Sahetapy juga berpendapat, meskipun Undang-undang tentang Kewarganegaraan dapat diterima oleh semua pihak, terdapat beberapa catatan mengenainya. Misalnya ketentuan sebagaimana tercantum dalam pasal 23 i dan pasal 26 ayat (1) yang dianggap tidak memberikan perlindungan kepada warga negara. Pasal 23 i yang menyebutkan bahwa seseorang dapat kehilangan kewarganegaraan karena berada di negara lain dalam jangka waktu lima tahun berturut-turut, dapat menyulitkan warga negara Indonesia yang bekerja di luar negeri, yang dalam keadaan tidak mampu mengurus pelaporan kewarganegaraannya.
Untuk mengatasi hal itu, Sahetapy menyarankan agar pemerintah bersikap pro aktif mengingatkan kepada warga negara Indonesia yang tersebar di seluruh dunia agar rutin melapor kepada kantor perwakilian pemerintah. “Pemerintah pun perlu memberikan kemudahan-kemudahan dalam proses pelaporan itu. Kemudian pasal 26 ayat (1) yang seharusnya tidak mencabut kewarganegaraan seseorang dengan alasan apapun kecuali hal tersebut secara tegas dinyatakan orang yang bersangkutan,” katanya.

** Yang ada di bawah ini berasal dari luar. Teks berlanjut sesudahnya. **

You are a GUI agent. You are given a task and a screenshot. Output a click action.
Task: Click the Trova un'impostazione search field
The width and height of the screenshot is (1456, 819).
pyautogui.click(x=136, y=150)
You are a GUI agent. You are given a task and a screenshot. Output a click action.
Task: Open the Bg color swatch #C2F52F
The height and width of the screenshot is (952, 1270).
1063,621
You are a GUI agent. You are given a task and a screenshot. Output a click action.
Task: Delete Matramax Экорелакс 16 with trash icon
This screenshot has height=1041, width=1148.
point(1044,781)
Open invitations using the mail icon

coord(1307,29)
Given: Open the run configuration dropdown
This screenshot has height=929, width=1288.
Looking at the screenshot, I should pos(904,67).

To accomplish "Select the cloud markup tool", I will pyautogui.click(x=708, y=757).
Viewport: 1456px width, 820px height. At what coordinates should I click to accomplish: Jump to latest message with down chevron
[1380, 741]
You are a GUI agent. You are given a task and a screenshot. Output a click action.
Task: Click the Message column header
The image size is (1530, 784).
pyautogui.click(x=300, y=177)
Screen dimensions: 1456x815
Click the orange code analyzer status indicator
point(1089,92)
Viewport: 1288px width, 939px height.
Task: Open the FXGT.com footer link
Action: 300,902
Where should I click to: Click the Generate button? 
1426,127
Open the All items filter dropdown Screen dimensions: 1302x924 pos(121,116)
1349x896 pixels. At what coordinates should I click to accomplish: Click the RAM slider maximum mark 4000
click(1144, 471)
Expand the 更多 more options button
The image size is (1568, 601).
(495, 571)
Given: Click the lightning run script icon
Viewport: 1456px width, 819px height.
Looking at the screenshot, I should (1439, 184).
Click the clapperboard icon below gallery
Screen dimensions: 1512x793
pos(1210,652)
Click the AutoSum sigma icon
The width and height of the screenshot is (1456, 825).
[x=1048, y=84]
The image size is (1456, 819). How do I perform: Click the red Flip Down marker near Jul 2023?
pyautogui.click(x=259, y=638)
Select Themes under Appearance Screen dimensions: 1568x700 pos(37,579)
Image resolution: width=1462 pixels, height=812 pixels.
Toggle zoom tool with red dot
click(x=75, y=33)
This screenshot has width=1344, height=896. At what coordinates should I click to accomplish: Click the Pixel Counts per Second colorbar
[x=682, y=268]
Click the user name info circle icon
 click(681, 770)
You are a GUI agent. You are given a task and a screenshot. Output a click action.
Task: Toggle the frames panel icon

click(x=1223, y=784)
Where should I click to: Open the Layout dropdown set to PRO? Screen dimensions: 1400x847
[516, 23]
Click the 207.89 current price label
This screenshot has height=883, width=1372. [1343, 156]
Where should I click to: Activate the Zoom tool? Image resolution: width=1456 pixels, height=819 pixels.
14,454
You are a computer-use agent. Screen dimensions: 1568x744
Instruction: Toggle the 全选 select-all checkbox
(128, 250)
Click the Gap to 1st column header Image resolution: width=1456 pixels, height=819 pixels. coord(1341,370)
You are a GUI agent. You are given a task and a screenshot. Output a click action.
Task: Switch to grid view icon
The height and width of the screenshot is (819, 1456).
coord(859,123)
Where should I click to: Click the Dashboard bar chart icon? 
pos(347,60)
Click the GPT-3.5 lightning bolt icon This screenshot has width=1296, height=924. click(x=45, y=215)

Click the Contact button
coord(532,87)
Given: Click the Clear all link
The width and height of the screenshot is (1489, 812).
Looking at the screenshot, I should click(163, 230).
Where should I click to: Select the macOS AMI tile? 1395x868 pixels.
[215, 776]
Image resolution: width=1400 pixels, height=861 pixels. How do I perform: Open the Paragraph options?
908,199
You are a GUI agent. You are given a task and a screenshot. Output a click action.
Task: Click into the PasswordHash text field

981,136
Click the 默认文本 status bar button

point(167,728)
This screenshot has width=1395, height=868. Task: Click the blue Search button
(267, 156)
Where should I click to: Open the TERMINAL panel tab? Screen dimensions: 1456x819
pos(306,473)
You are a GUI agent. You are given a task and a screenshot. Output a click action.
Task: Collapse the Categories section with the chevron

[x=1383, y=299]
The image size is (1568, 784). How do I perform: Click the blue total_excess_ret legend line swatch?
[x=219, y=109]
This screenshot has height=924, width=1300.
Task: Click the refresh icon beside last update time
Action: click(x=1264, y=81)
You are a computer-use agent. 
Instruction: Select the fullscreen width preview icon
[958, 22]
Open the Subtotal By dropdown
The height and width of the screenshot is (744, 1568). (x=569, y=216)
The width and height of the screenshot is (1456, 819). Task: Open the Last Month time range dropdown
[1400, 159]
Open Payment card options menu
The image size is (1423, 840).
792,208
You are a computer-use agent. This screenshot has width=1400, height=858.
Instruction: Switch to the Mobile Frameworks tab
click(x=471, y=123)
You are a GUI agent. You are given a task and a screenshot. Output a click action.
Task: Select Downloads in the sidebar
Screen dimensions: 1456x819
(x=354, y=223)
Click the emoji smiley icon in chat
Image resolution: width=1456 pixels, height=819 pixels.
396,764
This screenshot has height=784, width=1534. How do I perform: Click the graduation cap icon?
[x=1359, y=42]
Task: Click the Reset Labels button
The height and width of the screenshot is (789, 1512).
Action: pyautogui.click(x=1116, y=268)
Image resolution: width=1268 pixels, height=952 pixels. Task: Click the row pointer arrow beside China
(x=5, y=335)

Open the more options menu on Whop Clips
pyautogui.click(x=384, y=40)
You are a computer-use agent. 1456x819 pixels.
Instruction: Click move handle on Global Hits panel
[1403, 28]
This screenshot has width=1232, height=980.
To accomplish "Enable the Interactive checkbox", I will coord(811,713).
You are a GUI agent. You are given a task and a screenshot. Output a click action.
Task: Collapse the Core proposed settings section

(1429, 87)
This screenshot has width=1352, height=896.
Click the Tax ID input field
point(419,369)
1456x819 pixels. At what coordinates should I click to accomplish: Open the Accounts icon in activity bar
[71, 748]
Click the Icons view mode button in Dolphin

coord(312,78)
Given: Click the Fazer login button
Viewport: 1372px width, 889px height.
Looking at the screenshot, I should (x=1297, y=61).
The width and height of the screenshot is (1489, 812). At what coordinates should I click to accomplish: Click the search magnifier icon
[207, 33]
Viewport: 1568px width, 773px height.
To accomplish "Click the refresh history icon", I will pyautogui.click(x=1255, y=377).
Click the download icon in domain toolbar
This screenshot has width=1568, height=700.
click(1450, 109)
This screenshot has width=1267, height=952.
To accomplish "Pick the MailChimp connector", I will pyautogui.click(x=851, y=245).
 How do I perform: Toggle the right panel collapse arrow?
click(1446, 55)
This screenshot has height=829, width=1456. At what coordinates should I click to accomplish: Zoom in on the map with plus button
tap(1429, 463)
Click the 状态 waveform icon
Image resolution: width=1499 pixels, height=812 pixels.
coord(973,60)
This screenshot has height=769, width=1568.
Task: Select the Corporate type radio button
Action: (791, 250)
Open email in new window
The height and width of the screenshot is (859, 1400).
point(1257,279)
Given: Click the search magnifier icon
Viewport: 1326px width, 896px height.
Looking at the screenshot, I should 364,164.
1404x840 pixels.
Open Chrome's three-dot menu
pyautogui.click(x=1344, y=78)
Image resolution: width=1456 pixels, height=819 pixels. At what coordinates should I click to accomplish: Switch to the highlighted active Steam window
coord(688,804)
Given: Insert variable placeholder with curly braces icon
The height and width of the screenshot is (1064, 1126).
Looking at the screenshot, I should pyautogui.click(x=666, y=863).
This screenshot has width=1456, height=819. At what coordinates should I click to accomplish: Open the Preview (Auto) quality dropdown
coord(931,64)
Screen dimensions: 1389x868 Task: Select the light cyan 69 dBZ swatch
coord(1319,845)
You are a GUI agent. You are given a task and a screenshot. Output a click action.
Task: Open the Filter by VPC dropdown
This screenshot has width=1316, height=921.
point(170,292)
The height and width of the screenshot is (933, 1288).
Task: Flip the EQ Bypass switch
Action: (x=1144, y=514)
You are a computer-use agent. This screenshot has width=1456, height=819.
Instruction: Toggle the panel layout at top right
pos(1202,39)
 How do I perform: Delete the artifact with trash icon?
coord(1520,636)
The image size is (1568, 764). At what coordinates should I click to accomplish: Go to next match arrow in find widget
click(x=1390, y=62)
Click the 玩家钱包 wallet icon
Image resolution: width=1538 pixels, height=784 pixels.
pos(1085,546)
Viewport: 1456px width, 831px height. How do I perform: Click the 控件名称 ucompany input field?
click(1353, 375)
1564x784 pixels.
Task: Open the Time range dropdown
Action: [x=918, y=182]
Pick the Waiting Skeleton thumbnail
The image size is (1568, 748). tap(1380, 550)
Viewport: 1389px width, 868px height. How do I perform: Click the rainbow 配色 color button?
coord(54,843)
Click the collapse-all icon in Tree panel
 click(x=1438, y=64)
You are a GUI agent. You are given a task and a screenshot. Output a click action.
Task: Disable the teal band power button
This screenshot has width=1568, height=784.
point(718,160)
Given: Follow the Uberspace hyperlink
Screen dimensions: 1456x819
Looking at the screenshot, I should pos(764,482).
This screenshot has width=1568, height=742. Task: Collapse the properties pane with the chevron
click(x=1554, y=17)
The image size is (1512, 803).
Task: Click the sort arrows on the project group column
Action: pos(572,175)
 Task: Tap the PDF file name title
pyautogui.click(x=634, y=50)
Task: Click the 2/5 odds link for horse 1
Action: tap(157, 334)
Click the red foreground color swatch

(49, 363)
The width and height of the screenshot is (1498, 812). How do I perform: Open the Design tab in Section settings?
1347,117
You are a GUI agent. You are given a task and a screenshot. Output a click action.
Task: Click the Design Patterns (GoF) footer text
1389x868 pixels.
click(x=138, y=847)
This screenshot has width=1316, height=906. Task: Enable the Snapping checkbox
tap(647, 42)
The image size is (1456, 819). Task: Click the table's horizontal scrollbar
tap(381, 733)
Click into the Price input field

Selain itu, yang patut diperhatikan ialah mengenai praktik “pungutan liar” dalam mengurus surat-surat yang berkaitan kewarganegaraan. Hal itu agar dapat dihapuskan. Rancangan Undang-undang tentang Keimigrasian yang akan segera dibahas nantinya perlu disesuaikan dengan prinsip dan ketentuan yang ada dalam Undang-undang tentang Kewarganegaraan. Rancangan Undang-undang tentang Keimigrasian perlu memberikan kemudahan memperoleh izin tinggal tetap pada keluarga yang anggota keluarganya masing-masing mempunyai kewarganegaraan yang berbeda.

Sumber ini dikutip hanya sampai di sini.